Work instruction => Every entry that follows should be output again, word for word.

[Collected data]

______

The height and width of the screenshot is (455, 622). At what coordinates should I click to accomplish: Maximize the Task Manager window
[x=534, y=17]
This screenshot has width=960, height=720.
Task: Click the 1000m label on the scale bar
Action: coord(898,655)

______

Task response =>
The height and width of the screenshot is (455, 622). At what coordinates should I click to accomplish: Maximize the Task Manager window
[x=534, y=17]
This screenshot has width=960, height=720.
Task: Click the 1000m label on the scale bar
Action: coord(898,655)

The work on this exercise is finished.